TASK OBJECTIVE: A faithful copy of every entry, with the pictures removed, is what is needed here.
:: RECORDS FOR THIS EXERCISE
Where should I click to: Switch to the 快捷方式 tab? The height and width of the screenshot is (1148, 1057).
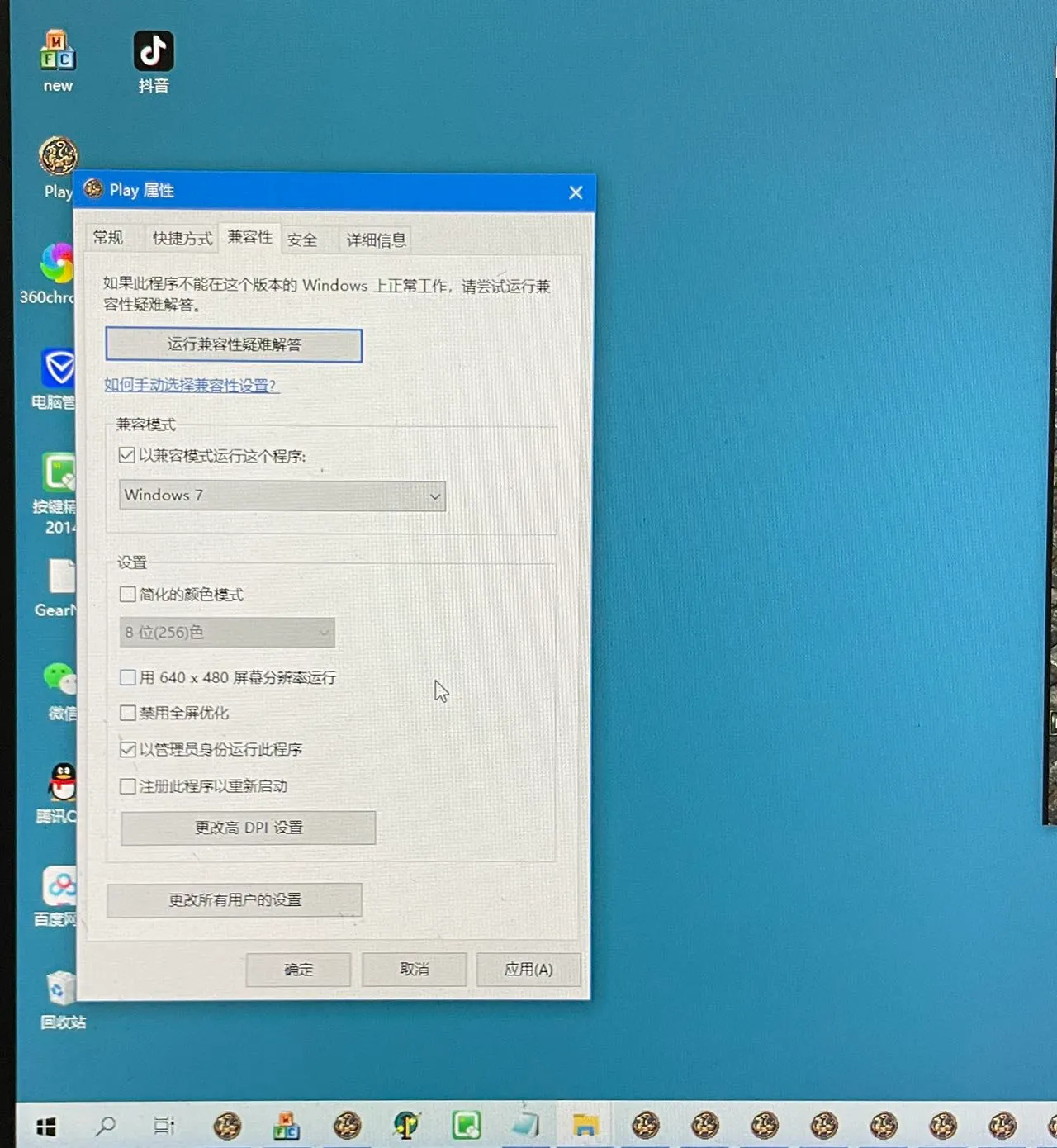coord(182,239)
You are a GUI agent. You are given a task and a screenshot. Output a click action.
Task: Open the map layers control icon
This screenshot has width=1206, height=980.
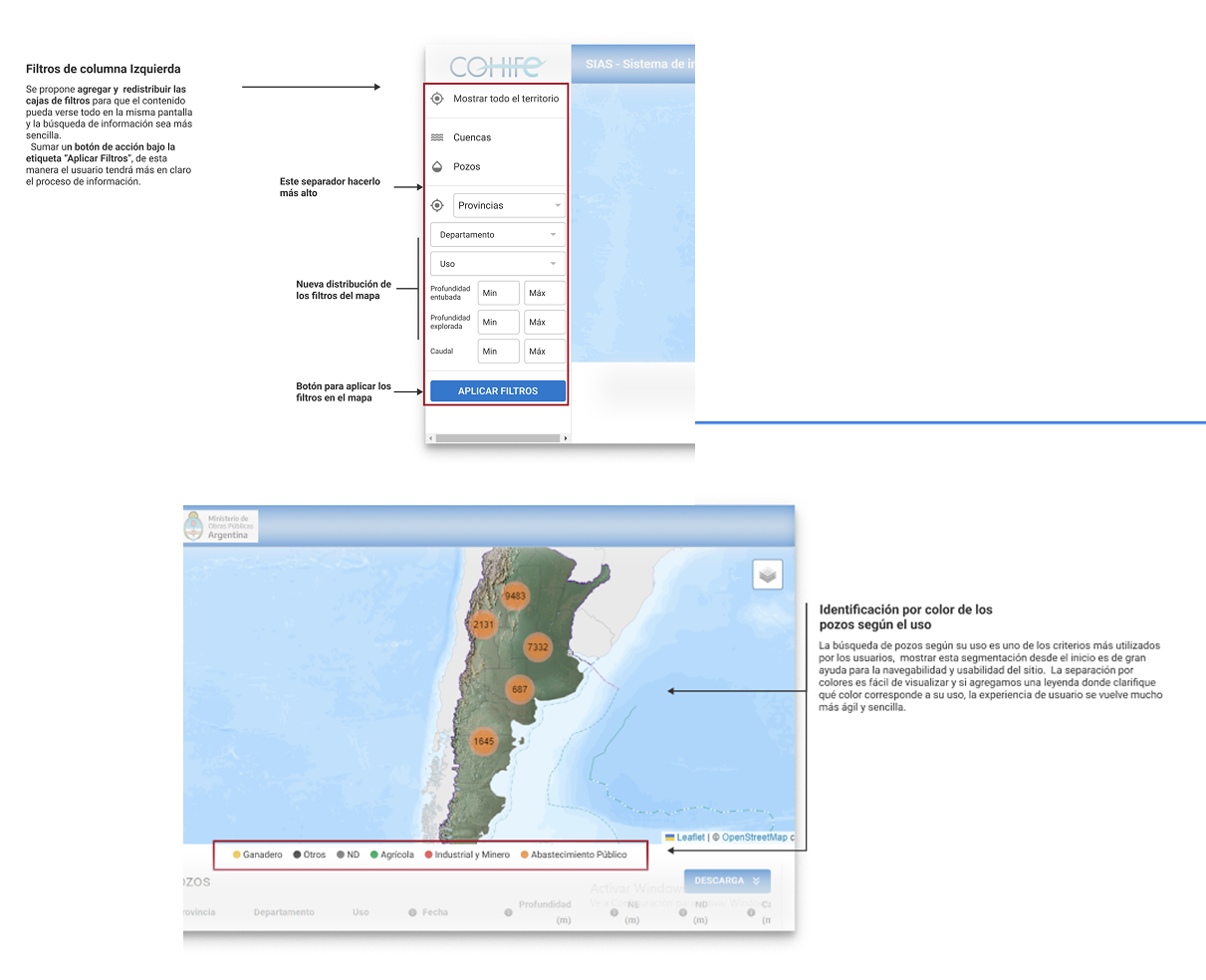point(767,575)
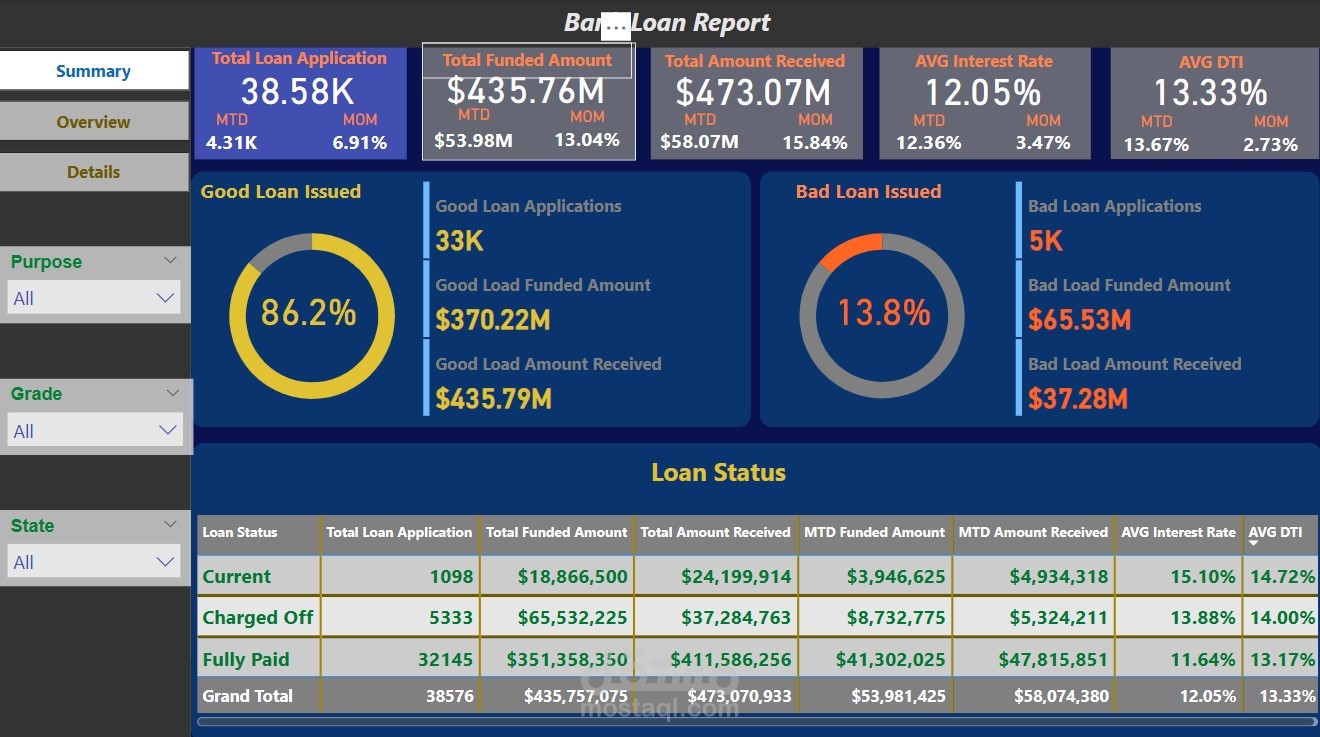Switch to the Details page
This screenshot has width=1320, height=737.
point(94,171)
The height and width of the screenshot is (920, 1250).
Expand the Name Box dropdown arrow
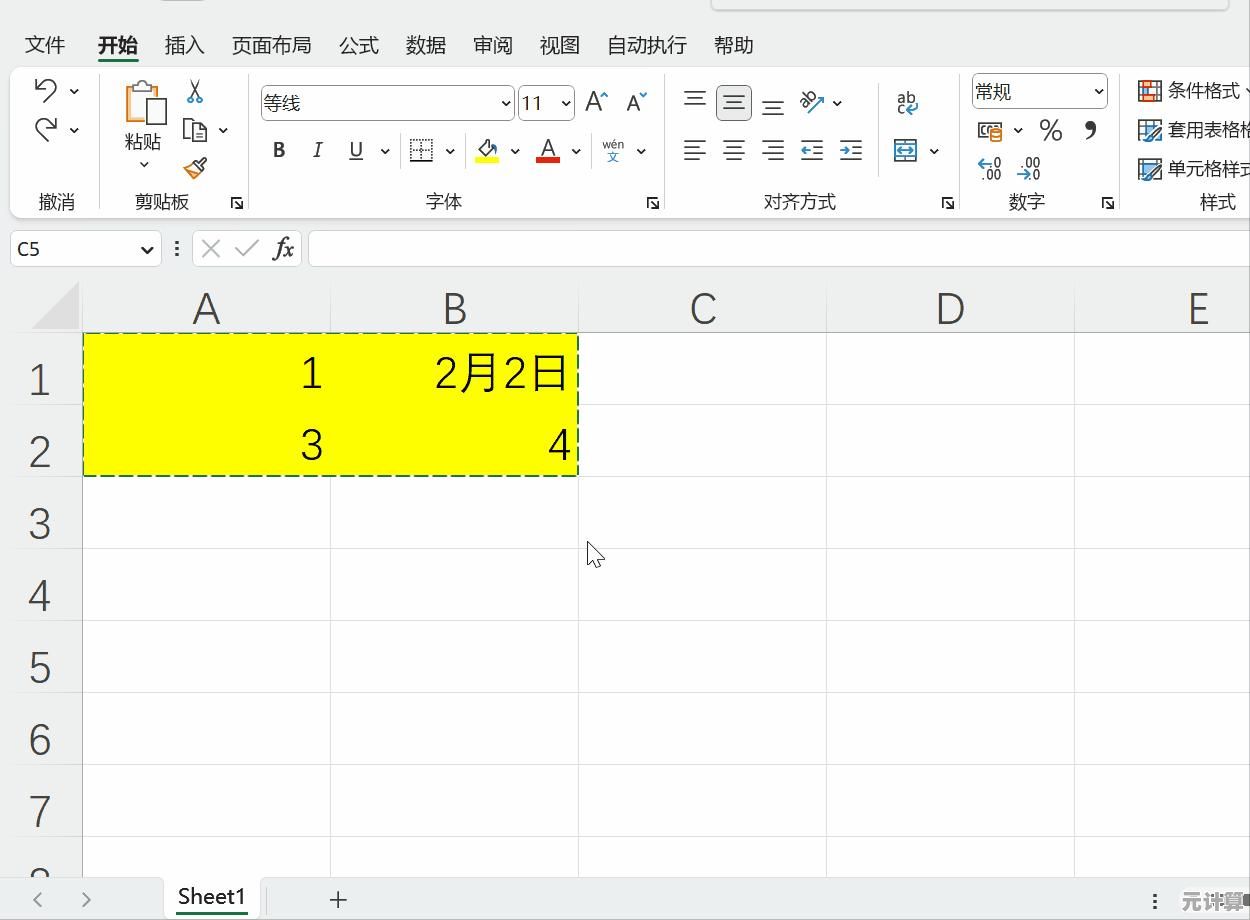pyautogui.click(x=147, y=250)
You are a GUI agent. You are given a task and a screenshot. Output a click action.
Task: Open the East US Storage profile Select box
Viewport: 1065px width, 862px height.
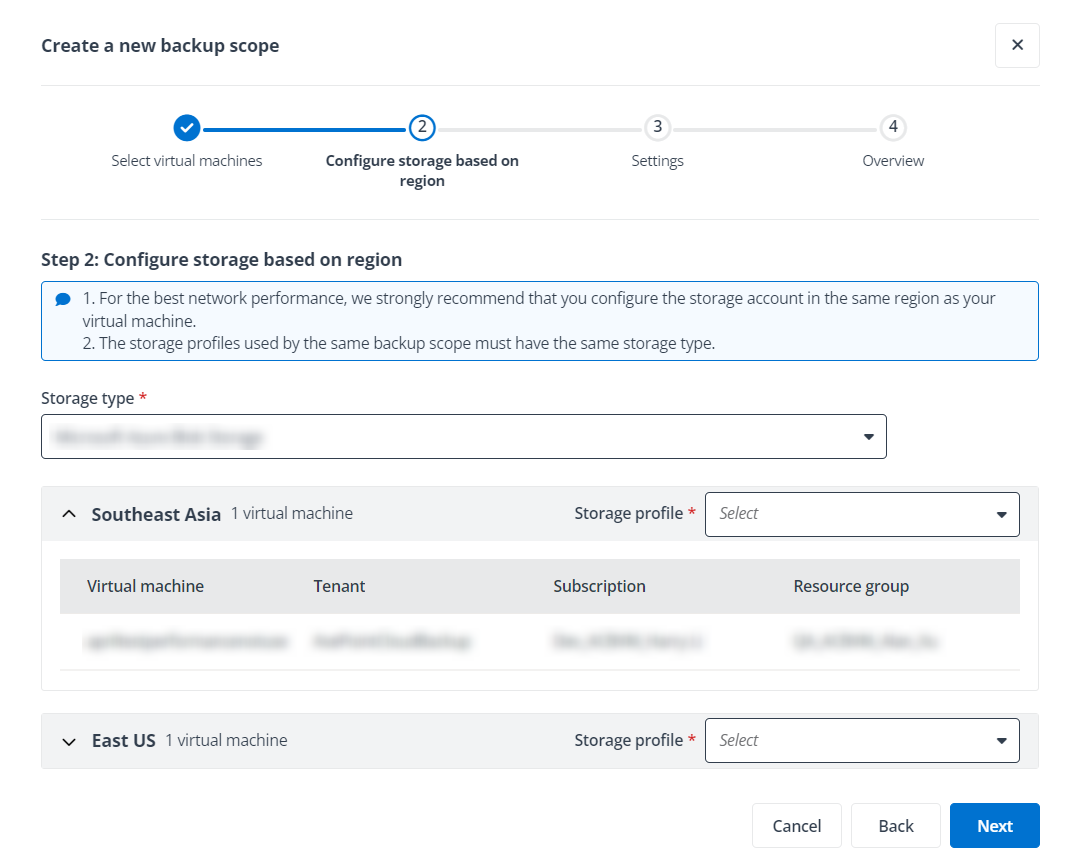[x=862, y=740]
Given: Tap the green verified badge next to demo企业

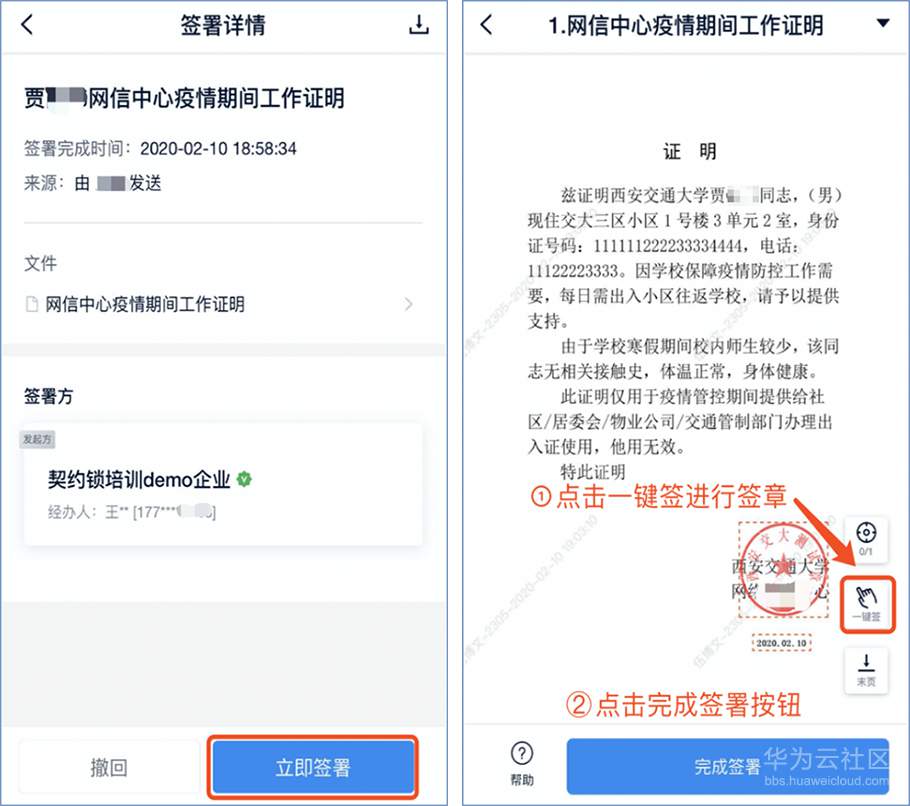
::::
RESULT OF THE EXERCISE:
Where should I click to: Switch to the 快捷方式 tab? The height and width of the screenshot is (1148, 1057).
coord(182,239)
You are a GUI agent. You are given a task and a screenshot. Output a click action.
Task: Open the map layers control icon
This screenshot has width=1206, height=980.
point(767,575)
Switch to the Details page
This screenshot has width=1320, height=737.
point(94,171)
The height and width of the screenshot is (920, 1250).
Expand the Name Box dropdown arrow
pyautogui.click(x=147, y=250)
You are a GUI agent. You are given a task and a screenshot. Output a click action.
Task: Open the East US Storage profile Select box
Viewport: 1065px width, 862px height.
[x=862, y=740]
Given: Tap the green verified badge next to demo企业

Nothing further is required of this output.